自分では全然そんな事思った事もなかった。
そんな小さな事まで気遣ってくれるなんて…感激…
「ううん。大丈夫。」
あたしはホクホクした気持ちのまま、座席に座ってポップコーンを口にした。
結局…お客さんはあたし達を入れて10人ぐらいだったけど。
千里は最初からすごく楽しんでたみたいで。
「マジか!!」
って急に叫んであたしを驚かせたり。
スカッとするシーンでは近くの席の人とハイタッチしたり。
なんて言うか…
「あっはははは!!」
素面でこんなに笑う千里…
もう何年も見た事ない気がする。
「くっだらねー!!サイコーにくだらねー!!」
「……」
もう、今夜…どうしちゃおう。
こんな顔見せられたら…
あたし、なんでも言う事きいちゃうかも。
千里をこんなに笑わせてくれて…
ありがとう。
スリーアミーゴス。
〇神 千里
「あー、笑った。」
俺が夜空を見上げてそう言うと。
「ふふっ…」
何やら…知花がとてつもなく可愛い声で笑った。
「…何がおかしい?」
背後から抱きすくめると。
「だって…千里、知らない人たちと盛り上がり過ぎ。」
知花はクスクスと笑いながら、俺を見上げた。
「あー…だな。」
シアター3はガラガラだった。
最初はまばらに座ってた観客は、気が付いたら俺達の周りに集まってた気がする。
…もしやバレたか?と思ったが…
ただ単に、俺の盛り上がり方が妙に大げさで興味を引いたらしく、盛り上がりたかった輩に便乗された形になった。

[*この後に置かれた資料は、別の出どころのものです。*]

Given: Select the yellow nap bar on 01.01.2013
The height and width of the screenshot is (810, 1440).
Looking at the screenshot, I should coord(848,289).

何度も来てるじーさんが、俺の後ろでセリフを言うもんだから。
俺だけサラウンド放送だった。
「おまえ日本人か!!この映画初めて観るのか!?」
「サイコーにクソだろう!?」
「嫌な事も忘れられるぞ!!」
ストーリーが終わってからは、口々にそんな事を言いながら手を振って別れた。
こっちに来てから、人に囲まれる事ばかりだ。
いつもなら疲れ果てる所だが…
今のところ楽しい。
「何か食って帰るか?」
「ポップコーンとコーラでお腹いっぱい。」
「ふっ。確かに。」
カプリでの昼飯も遅かったし、思いがけずジャンクな晩飯。
ま、たまにはいいか。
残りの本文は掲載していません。